1. Incomplete or Missing Source Documentation
Incomplete or missing source documentation occurs when visit details are not recorded in real time, leading to missing, incomplete, or inconsistent data. In such cases, critical clinical information may be forgotten, altered, or omitted, increasing the risk of discrepancies during monitoring visits and data entry. Delayed documentation further compromises data integrity, whereas ensuring contemporaneous recording of information helps minimize gaps and maintain accurate, reliable study data.
2. Overwriting and Improper Corrections
Overwriting original entries or making corrections without proper justification, date, and initials is a serious documentation error. Such practices compromise the audit trail and raise concerns about data credibility. All corrections should follow GCP-compliant practices - retaining the original entry, striking through with a single line, and documenting the reason for change.
2. Lack of Adherence to ALCOA Principles
Failure to ensure documentation is Attributable, Legible, Contemporaneous, Original, and Accurate (ALCOA) weakens the credibility of the clinical record. Common pitfalls include illegible handwriting, unclear corrections, and edits made without proper initials, dates, or justification.
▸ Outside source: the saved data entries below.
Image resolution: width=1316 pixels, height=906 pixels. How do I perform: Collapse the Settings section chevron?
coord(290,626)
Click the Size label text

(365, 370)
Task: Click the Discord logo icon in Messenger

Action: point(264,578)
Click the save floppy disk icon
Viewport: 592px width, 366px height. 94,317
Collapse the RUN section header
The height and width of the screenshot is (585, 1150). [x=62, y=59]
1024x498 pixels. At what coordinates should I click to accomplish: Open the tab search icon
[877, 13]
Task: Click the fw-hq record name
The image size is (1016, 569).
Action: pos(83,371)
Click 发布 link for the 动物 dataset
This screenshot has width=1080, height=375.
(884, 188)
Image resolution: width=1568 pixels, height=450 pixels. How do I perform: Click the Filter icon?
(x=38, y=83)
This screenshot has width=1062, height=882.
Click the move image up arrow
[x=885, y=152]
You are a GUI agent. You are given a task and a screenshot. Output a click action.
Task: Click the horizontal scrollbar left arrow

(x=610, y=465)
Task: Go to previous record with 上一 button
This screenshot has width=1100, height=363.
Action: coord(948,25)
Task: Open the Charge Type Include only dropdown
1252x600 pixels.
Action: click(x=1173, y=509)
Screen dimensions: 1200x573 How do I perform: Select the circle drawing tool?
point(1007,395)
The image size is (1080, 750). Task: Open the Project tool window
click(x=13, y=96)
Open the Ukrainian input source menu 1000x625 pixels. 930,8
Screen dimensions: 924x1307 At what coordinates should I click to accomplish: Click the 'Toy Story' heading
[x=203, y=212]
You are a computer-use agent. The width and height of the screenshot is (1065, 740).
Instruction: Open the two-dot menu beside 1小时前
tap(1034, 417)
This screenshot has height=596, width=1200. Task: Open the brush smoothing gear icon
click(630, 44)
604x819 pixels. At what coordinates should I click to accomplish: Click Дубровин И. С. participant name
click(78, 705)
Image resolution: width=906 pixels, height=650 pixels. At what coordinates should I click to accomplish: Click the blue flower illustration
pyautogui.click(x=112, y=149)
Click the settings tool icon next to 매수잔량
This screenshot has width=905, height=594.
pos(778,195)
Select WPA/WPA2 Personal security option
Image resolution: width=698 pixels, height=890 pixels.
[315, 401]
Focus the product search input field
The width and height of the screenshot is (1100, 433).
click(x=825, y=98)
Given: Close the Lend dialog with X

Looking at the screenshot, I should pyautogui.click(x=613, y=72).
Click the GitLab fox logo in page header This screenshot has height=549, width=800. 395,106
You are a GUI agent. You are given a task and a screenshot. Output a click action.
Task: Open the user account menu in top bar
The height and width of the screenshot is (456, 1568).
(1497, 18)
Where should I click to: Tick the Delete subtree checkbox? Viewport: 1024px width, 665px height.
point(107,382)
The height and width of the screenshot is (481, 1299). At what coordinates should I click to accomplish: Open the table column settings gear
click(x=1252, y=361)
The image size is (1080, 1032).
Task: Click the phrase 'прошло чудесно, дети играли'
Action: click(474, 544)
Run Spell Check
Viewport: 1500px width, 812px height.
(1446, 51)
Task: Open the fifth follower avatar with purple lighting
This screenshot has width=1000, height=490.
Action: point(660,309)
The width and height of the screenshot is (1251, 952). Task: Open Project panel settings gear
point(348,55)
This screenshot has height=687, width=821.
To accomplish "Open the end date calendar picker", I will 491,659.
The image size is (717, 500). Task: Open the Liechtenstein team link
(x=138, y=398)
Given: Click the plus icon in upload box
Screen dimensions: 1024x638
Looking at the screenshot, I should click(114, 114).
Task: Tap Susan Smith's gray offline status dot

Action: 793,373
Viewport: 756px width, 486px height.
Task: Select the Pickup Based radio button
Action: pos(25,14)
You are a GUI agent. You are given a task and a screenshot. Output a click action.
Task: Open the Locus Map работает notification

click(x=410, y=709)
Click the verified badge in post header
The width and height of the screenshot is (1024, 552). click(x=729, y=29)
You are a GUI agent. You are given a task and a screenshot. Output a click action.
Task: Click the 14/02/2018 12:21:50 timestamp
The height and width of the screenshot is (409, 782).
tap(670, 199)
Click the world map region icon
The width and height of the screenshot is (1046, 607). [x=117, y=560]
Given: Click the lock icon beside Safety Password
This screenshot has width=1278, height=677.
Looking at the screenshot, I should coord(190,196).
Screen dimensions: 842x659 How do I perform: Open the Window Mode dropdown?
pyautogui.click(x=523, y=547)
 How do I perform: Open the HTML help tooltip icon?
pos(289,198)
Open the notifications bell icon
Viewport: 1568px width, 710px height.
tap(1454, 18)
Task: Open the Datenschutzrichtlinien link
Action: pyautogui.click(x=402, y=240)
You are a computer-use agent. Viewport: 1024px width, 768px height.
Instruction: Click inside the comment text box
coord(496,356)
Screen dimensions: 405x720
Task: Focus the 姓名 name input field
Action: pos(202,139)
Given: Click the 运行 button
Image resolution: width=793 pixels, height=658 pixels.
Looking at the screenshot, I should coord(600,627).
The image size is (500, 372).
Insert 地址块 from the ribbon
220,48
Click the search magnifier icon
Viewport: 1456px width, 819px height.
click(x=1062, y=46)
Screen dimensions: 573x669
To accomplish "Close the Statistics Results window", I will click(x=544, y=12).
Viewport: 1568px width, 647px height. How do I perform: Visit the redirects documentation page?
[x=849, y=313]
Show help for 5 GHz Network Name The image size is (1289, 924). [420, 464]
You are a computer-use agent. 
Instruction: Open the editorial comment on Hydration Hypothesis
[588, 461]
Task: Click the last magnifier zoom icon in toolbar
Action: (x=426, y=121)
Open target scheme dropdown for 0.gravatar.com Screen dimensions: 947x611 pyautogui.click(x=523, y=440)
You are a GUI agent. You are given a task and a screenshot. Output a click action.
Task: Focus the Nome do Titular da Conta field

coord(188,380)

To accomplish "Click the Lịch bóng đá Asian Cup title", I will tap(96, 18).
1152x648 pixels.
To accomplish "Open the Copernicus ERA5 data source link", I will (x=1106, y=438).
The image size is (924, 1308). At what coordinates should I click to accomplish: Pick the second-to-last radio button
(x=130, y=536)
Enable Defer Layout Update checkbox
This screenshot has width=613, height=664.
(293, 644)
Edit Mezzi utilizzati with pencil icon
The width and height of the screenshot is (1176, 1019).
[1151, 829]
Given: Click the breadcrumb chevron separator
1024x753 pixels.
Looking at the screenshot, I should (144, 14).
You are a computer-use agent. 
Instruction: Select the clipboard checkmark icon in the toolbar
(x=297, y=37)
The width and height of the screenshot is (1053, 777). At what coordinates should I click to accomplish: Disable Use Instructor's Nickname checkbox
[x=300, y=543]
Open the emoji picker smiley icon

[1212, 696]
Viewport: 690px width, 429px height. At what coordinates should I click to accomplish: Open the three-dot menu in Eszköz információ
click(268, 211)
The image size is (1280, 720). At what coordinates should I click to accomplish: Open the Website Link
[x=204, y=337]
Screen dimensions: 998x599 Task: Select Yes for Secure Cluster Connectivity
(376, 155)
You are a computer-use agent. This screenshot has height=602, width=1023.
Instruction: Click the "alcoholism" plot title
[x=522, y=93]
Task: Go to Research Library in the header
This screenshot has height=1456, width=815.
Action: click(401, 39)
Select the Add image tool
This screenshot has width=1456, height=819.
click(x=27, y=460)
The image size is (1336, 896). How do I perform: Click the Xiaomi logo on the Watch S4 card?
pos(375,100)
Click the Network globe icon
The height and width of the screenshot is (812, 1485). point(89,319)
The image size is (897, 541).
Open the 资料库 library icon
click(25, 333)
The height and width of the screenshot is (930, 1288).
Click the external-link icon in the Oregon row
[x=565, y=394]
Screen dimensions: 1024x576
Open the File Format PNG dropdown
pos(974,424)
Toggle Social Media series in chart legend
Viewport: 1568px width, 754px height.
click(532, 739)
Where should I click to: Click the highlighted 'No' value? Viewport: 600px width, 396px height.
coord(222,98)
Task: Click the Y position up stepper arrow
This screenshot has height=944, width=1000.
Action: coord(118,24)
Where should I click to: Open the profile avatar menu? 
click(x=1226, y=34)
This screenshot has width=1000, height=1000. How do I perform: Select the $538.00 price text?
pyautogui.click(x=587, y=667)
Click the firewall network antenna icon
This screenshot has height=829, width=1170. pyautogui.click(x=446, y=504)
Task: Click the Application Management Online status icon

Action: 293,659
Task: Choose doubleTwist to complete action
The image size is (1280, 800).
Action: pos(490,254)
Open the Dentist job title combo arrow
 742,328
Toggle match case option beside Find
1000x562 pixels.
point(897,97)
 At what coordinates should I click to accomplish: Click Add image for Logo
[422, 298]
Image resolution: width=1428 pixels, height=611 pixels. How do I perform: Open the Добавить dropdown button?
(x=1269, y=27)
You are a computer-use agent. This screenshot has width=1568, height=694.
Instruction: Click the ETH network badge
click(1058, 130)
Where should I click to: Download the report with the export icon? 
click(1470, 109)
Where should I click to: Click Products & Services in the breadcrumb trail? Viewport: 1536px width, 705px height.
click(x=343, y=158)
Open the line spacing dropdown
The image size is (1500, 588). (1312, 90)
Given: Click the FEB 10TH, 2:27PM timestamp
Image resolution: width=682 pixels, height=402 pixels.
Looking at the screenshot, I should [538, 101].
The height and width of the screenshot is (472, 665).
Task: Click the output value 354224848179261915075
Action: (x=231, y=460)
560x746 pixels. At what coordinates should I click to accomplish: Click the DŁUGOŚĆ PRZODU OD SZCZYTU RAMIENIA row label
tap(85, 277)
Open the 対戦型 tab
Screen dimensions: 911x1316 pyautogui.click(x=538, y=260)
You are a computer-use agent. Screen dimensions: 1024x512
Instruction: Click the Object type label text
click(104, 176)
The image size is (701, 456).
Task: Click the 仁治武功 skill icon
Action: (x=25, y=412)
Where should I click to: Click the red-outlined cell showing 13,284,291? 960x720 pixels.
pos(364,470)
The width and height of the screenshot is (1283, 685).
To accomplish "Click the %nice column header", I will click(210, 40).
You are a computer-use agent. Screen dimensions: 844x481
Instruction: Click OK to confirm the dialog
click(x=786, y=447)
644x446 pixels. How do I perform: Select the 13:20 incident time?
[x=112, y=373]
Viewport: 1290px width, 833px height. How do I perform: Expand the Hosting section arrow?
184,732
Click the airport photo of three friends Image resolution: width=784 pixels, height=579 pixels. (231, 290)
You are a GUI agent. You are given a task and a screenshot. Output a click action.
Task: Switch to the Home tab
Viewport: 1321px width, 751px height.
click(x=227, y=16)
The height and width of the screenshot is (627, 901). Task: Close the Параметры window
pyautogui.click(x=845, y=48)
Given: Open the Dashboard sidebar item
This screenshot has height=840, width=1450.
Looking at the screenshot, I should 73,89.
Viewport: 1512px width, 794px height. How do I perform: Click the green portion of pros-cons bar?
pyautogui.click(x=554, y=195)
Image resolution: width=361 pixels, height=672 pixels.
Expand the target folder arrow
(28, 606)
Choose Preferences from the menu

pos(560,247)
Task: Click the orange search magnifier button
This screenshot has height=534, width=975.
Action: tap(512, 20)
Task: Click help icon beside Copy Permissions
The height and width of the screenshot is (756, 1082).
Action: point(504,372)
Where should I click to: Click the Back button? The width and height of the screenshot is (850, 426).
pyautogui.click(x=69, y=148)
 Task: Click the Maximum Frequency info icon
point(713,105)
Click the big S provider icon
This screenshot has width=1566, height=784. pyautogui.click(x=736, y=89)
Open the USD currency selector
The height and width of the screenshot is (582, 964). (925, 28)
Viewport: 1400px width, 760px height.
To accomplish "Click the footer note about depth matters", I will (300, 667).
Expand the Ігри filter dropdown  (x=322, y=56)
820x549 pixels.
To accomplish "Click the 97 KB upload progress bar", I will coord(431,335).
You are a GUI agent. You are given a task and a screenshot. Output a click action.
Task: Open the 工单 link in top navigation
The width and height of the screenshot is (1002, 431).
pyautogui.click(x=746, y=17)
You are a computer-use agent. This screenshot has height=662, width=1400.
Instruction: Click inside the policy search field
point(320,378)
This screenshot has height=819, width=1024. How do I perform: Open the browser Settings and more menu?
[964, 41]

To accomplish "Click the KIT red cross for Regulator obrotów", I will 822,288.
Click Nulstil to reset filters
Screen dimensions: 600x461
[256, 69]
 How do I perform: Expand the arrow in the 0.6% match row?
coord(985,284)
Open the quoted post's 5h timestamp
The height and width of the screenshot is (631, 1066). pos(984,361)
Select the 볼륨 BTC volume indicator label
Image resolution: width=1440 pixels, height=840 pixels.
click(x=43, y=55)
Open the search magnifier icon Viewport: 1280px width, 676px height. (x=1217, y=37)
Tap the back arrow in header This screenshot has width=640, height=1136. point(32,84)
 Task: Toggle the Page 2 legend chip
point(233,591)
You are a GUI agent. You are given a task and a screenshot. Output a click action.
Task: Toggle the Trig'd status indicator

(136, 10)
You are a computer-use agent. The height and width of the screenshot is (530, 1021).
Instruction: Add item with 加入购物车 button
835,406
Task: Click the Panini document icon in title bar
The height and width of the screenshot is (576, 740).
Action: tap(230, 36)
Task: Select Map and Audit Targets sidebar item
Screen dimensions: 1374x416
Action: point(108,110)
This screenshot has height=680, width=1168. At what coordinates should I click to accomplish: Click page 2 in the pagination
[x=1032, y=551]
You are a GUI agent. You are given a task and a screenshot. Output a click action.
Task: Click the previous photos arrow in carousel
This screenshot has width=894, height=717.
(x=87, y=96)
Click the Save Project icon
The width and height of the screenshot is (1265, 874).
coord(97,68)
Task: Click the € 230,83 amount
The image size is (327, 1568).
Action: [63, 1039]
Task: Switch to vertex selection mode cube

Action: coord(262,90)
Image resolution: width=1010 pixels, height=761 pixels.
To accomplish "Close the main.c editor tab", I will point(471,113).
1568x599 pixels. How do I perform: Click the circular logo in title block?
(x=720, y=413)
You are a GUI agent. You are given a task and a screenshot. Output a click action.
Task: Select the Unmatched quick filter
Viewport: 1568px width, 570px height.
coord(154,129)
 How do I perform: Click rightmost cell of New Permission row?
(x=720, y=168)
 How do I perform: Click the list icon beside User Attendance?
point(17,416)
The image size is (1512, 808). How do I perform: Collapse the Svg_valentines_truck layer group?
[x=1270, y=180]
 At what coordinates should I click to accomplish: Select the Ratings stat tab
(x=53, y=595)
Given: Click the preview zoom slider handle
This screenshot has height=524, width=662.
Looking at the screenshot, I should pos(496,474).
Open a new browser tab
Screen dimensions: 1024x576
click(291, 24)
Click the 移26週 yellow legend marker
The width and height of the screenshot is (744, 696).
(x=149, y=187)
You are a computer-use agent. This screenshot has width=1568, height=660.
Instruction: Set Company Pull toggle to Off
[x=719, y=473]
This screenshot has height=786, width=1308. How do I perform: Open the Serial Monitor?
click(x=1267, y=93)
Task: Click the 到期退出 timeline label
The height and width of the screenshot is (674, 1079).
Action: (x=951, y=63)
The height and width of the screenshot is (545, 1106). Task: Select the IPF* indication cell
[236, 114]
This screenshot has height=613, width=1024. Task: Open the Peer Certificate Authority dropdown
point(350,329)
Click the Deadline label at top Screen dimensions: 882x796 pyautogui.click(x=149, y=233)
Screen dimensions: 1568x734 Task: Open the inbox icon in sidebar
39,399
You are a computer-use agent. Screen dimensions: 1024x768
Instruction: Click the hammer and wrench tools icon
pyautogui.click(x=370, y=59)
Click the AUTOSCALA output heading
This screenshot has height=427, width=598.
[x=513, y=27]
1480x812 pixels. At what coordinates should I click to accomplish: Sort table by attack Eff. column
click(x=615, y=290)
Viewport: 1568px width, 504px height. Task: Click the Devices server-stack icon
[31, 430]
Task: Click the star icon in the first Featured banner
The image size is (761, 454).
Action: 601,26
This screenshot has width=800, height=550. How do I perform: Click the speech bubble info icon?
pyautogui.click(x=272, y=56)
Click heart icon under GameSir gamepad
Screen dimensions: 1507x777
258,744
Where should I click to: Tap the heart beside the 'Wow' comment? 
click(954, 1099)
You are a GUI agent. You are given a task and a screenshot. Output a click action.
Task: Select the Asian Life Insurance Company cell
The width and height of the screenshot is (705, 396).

3. Use of Outdated or Incorrect Forms
Poor document version control can result in data being captured on obsolete templates or superseded forms. This often leads to audit or monitoring findings, as collected data may not align with the current protocol, ICF, or regulatory requirements.
4. Over-Reliance on Memory
Relying on recollection rather than contemporaneous documentation significantly increases the likelihood of errors and omissions. The use of structured tools - such as visit checklists and source worksheets - helps ensure all required procedures and data points are consistently documented.
5. Inadequate Documentation of Deviations and Consent Updates
Protocol deviations are frequently under-documented or recorded without sufficient detail, creating compliance risks. Each deviation should include a clear description, root cause analysis, corrective action, and preventive measures. Similarly, any informed consent updates or re-consent events must be thoroughly documented to demonstrate ongoing participant understanding and compliance.
6. The Importance of Real-Time, Meticulous Documentation
Consistent, accurate, and timely documentation strengthens regulatory compliance, minimizes preventable errors, and enhances site credibility during monitoring visits, audits, and inspections. High-quality documentation reflects the overall quality and reliability of the research site.